YOUR INSTRUCTIONS
From the line that includes "1年以内に発売されるデバイス (134, 1401)" down to the final line of the data below, copy every line exactly and leave the rest out.

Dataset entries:
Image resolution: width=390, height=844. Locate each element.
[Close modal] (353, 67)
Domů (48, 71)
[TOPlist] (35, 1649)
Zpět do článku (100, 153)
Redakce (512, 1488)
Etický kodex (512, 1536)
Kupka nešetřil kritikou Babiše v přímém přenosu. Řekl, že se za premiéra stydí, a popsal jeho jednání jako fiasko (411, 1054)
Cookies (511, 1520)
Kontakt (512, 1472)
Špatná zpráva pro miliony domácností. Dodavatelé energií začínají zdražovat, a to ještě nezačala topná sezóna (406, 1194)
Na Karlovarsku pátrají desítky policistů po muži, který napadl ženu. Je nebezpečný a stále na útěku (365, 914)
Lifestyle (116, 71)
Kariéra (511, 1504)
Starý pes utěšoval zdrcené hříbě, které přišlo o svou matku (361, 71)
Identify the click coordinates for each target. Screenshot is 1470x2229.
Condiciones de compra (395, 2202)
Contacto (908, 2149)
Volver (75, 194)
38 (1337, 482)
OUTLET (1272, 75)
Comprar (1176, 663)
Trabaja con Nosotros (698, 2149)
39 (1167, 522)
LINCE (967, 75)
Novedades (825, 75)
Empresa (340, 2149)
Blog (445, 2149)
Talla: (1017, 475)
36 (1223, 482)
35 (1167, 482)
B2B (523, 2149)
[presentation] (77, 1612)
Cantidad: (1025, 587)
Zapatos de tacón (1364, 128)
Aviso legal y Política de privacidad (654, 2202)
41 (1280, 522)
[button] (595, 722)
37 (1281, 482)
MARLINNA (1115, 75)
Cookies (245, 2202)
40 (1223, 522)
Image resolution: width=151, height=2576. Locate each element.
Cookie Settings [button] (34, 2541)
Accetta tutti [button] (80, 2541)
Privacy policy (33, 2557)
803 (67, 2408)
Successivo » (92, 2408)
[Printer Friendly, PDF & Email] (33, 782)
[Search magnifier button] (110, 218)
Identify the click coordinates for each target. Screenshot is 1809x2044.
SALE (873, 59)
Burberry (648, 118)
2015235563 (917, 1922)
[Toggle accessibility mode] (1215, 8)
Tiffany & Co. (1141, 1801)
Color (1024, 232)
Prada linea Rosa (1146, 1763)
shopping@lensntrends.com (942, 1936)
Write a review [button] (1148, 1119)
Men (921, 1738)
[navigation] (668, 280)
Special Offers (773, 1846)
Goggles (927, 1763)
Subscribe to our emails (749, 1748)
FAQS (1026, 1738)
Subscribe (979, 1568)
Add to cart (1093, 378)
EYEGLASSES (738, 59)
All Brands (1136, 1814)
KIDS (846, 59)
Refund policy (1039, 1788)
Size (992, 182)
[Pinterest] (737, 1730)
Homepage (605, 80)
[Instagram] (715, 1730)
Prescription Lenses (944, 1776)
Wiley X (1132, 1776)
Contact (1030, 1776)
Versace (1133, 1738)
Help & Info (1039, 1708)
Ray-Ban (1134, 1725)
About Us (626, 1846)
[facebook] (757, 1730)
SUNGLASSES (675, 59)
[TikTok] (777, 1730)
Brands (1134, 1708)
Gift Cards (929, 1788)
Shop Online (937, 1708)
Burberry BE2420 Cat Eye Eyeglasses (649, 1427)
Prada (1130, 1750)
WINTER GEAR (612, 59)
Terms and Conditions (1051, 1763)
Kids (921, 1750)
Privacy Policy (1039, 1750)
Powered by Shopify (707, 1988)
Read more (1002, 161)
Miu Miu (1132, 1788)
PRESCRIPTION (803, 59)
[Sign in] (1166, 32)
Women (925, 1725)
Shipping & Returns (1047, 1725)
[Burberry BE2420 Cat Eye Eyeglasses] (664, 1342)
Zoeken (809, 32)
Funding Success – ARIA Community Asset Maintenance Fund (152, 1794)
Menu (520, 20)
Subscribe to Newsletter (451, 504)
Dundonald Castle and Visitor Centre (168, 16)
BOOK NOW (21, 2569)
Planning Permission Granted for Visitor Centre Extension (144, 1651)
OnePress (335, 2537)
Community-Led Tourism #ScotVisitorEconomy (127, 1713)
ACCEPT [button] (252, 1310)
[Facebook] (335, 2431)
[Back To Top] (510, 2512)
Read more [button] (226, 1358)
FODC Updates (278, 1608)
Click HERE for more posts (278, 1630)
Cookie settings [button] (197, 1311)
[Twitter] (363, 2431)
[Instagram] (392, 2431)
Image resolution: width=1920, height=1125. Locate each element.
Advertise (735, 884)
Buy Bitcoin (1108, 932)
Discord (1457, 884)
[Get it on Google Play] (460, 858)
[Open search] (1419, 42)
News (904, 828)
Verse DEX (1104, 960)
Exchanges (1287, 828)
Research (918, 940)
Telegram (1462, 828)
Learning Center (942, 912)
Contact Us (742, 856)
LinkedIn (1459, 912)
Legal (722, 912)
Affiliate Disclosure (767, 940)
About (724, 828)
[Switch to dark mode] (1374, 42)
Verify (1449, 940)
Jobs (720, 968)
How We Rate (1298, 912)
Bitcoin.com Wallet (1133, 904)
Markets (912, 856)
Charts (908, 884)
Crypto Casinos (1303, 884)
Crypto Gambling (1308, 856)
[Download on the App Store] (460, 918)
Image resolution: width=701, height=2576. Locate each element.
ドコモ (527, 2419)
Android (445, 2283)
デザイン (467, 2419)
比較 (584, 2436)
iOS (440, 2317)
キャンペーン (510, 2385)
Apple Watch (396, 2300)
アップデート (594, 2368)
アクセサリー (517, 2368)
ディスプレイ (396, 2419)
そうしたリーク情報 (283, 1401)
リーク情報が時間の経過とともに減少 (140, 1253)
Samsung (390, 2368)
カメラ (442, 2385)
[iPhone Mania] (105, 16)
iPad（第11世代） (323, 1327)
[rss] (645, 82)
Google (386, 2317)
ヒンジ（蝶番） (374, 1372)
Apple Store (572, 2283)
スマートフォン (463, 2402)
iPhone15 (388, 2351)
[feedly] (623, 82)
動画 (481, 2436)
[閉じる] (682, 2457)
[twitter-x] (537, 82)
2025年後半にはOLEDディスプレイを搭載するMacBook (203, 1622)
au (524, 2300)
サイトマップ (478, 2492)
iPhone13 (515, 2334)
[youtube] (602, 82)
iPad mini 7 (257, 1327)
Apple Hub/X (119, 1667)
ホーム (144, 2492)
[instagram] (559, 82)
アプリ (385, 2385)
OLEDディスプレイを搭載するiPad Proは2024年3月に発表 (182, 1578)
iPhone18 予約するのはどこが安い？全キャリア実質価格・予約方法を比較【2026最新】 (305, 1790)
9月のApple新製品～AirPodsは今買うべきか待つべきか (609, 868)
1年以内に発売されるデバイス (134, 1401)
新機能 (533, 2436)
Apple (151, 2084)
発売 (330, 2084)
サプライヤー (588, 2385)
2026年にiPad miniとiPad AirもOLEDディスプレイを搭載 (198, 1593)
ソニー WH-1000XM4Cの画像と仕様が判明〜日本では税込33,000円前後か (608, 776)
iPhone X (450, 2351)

ANSWER TO THE EXERCISE
1年以内に発売されるデバイス (134, 1401)
新機能 (533, 2436)
Apple (151, 2084)
発売 (330, 2084)
サプライヤー (588, 2385)
2026年にiPad miniとiPad AirもOLEDディスプレイを搭載 (198, 1593)
ソニー WH-1000XM4Cの画像と仕様が判明〜日本では税込33,000円前後か (608, 776)
iPhone X (450, 2351)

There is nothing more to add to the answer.